When faced with credit card debt, you must have an action plan. U.S. News & World Report suggested organizing the debt you have accrued to determine which bill to pay off first.

“The best move from a purely financial perspective is to attack the highest-interest rate cards first,” said Scott Halliwell, a certified financial planner at USAA, according to U.S. News & World Report. “Roll all the money you were applying to [the highest-interest card] each month to the debt with the next-highest interest rate. And so goes the process until all the debt is eliminated.”

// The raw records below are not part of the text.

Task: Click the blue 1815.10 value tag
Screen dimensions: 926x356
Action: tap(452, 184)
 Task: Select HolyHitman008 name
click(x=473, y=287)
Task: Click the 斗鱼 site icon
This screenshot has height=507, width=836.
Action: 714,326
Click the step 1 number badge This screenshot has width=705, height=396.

Bank of America noted that focusing on paying one balance at a time, while also paying the minimums on other lines of credit, could quicken the process.

  1. Consolidate Debt

By combining several balances and refinancing to gain a lower rate, you can better tackle your debts. However, make sure you know and understand any balance-transfer fees that your bank may charge.

Once you consolidate don’t add to your overall debt accumulation, noted Credit.com. Focus on chipping away at what you have already accrued.

  1. Commit to more than the minimum

While paying off credit card debt, make sure you are writing a check for more than just the minimum that’s due. When you only commit to paying the minimum, you are also committing to the slowest and least affordable strategy. Before sending in your payment, determine how much you can afford to pay each month so you can chip away at your debt quickly and avoid paying more in interest. 

  1. Don’t close accounts

If you pay off a credit card, do not close the account. One of the ways your credit score is measured is by your financial history. By keeping a line of credit open after you have paid off the debt, you have created positive credit information, as Credit.com explained. After you close an account, it will be removed completely from your credit report and will no longer work in your favor.

Instead of closing an account, cease using the credit card to avoid developing a high debt-to-limit ratio.

  1. Stay current

Your car and mortgage payments remain very important despite any credit card debt. Resist the temptation to skip one of these payments and use the funds to knock out a chunk of your credit card debt. It puts you at a higher risk for foreclosure or repossession.

While credit card debt can wreak havoc on your credit score, you must be responsible and efficient when paying it off. Develop a plan for eliminating the debt you’ve accrued, and begin seeing the improvements to your credit score. Armed with a better financial history, you can ensure continual financial success.